I took one more economics class. I did not like anything about the way the course in international economics was taught. I put in as little effort as possible. I think that I got a C.
My enduring impression about the field of economics was that it was 99 percent unproven theories. I was right. The next fifty years proved conclusively that most of what I was taught was just wrong. In fact, Daniel Kahneman, a psychologist, won a Nobel Prize in Economics in 2002 for demonstrating that the basic behavioral assumption underlying all economic analysis is nonsense.
Psychology: As a senior I signed up for the introduction to psychology in the honors program. I was allowed to take one class pass-fail, and this was the one that I selected. Grades lower than C were unheard of in honors classes. So, I correctly determined that I could pass this class with virtually no effort.
The teacher was a female graduate student, and she insisted that we understand the principles of feminism. Most of us had never heard of the word. I remember very little else about the class, except that it was full of freshmen with first names like Hill or Twink. Twink told us that in the home in which he grew up no one ever questioned Freud’s teachings. I found that astounding, but I suppose that it is no more astounding than believing in the Book of Mormon or, for that matter, the Bible.
Twink was a fairly big guy, maybe 6’3″. Once I was walking somewhere with my friend, Tom Rigles, who had already heard me tell stories about him. Tom said that he did not imagine him being so big. I casually remarked that I could take him. Rigles scoffed at me. As God is my witness, I could take Twink then, and if he is still alive, I could take him now.

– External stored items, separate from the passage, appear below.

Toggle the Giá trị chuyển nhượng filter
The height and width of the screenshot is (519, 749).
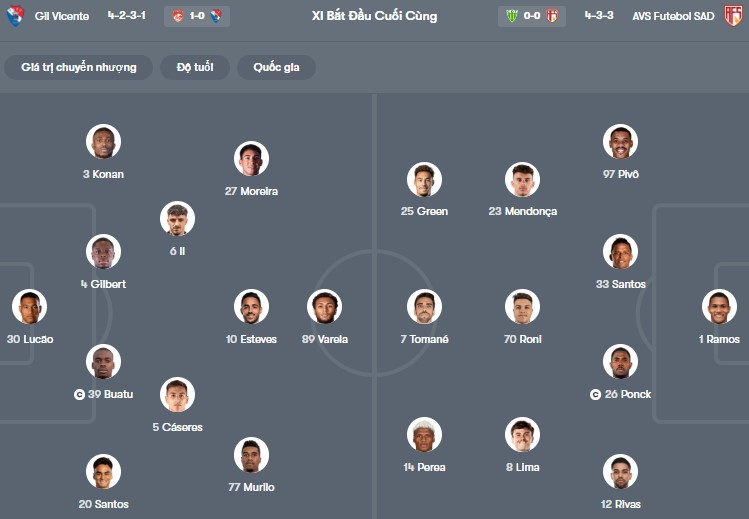pyautogui.click(x=78, y=67)
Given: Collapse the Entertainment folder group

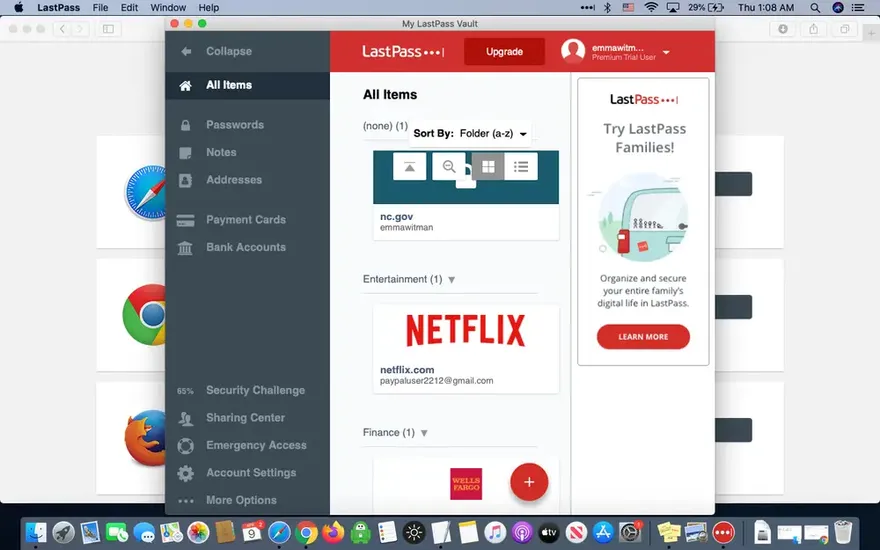Looking at the screenshot, I should (x=451, y=280).
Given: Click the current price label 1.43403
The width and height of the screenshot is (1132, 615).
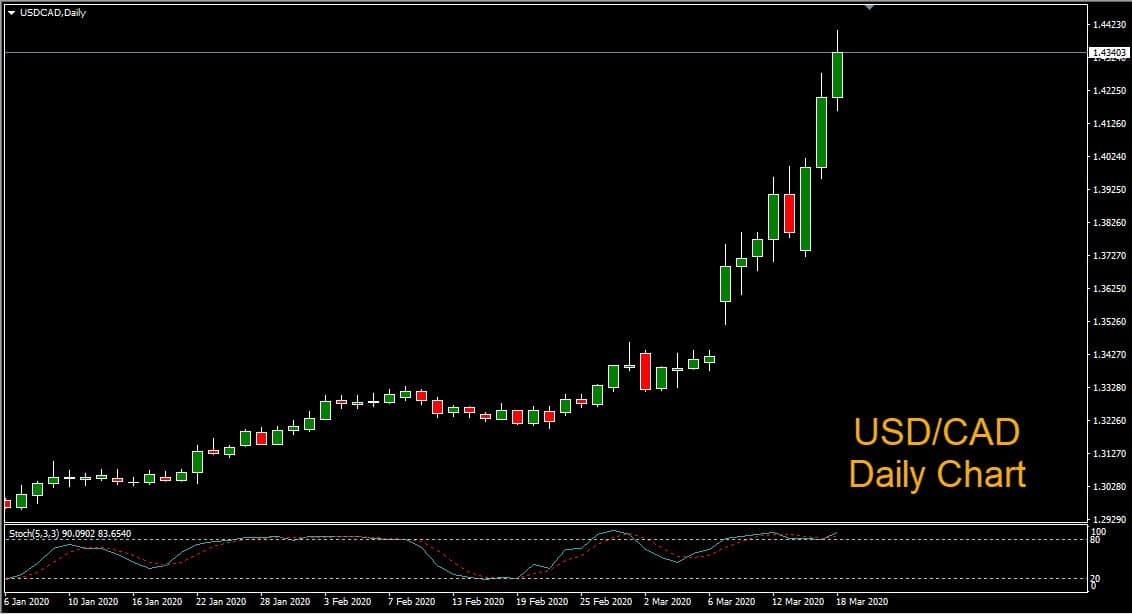Looking at the screenshot, I should point(1108,52).
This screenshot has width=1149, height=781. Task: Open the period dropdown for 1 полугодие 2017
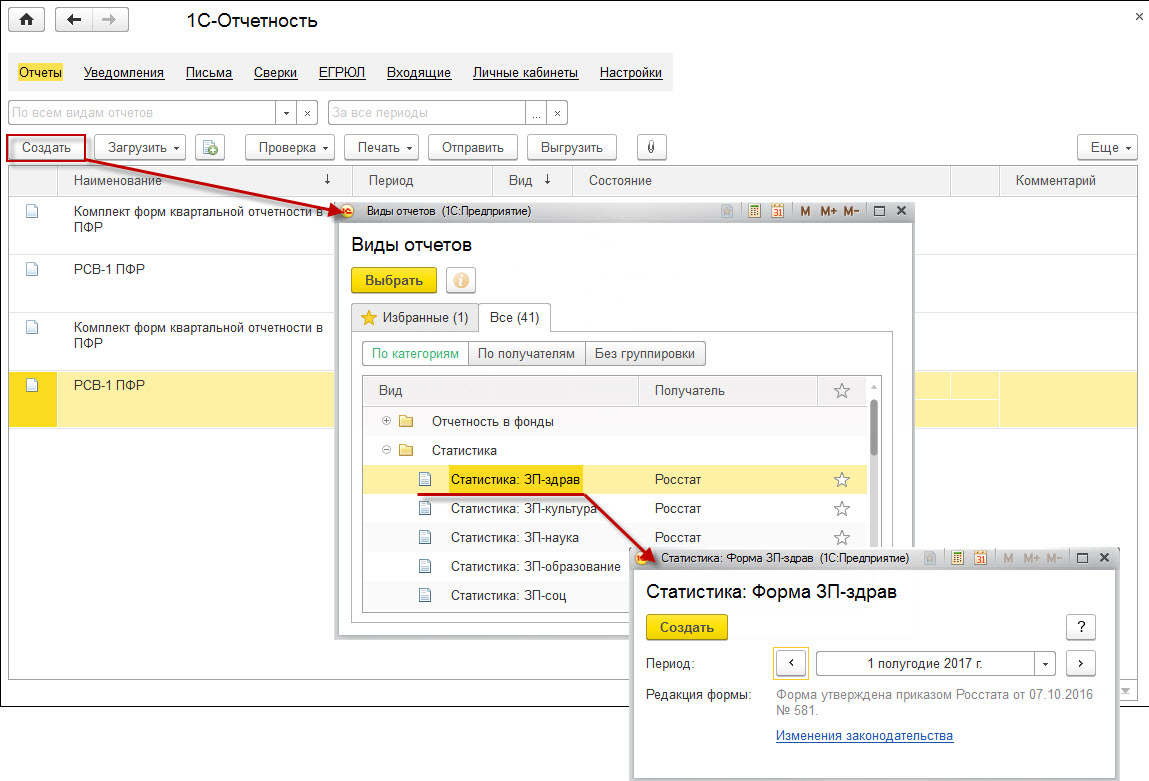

I don’t think that the psych class had a final exam, but we were required to write a paper. I had picked up a book called Games People Play by Eric Berne. The night before the papers were due, I skimmed the book and wrote and typed the paper. It was the third and last paper of my entire undergraduate career
I disliked all the “social science” courses that I took. If you had predicted in 1970 that I would voluntarily take almost nothing but social science courses for six years in graduate school, I would have told you that you did not know what you were talking about.
1. Ted Kaczynski, the notorious Unabomber, was a graduate assistant in the math department at U-M during the sixties. The offer of the teaching position was the main reason that Ted chose Michigan over Cal Berkeley and the University of Chicago.
2. My best friend since 1972, Tom Corcoran, worked as an actuary. One year I was shopping for a birthday card for him. I looked through about twenty humorous cards until I found one that actually mentioned Cecil Nesbitt! I was absolutely astounded.
3. I learned classical Greek in high school and college. Decades later I tried to teach myself modern Greek in preparation for a Hellenic vacation. The alphabet was the same, and the grammar was similar. However, the vocabulary and pronunciation were drastically different.
4. Professor Cameron in 2020 is emeritus in the classics department and curator of the university’s Museum of Zoology.
5. Professor Gronbeck died in 2014. A very lengthy obituary can be read here.